* BEGIN RECORDS PROVIDED *

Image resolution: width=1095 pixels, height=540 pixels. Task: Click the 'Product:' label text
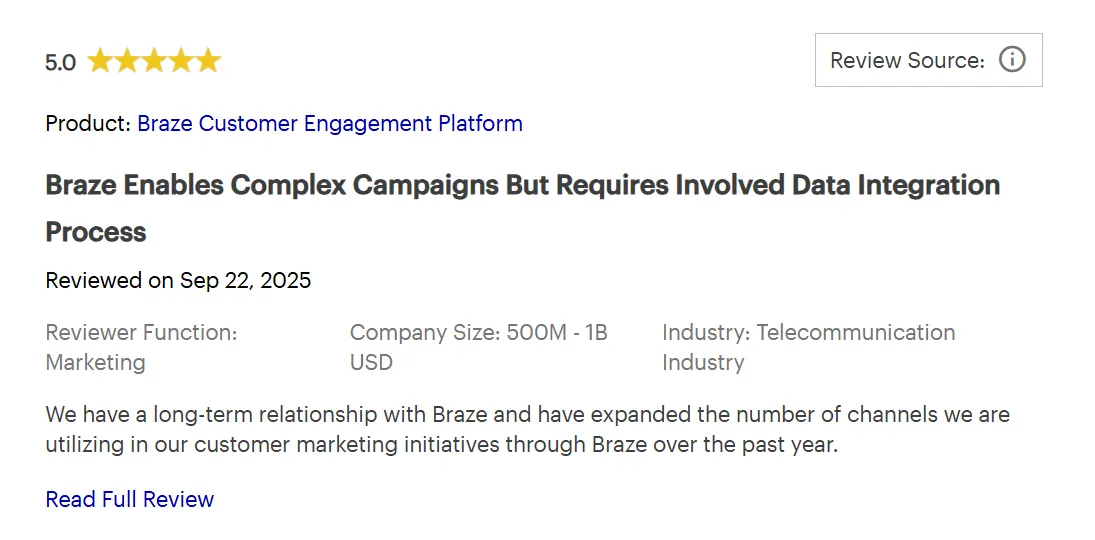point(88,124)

* END RECORDS PROVIDED *
* BEGIN RECORDS PROVIDED *

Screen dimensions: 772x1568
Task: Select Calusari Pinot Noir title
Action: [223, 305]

* END RECORDS PROVIDED *

Return each line of the material above that contains the string "Task", copied in full and unchanged.

EXPECTED ANSWER:
Image resolution: width=1095 pixels, height=540 pixels. Task: Click the 'Product:' label text
Task: Select Calusari Pinot Noir title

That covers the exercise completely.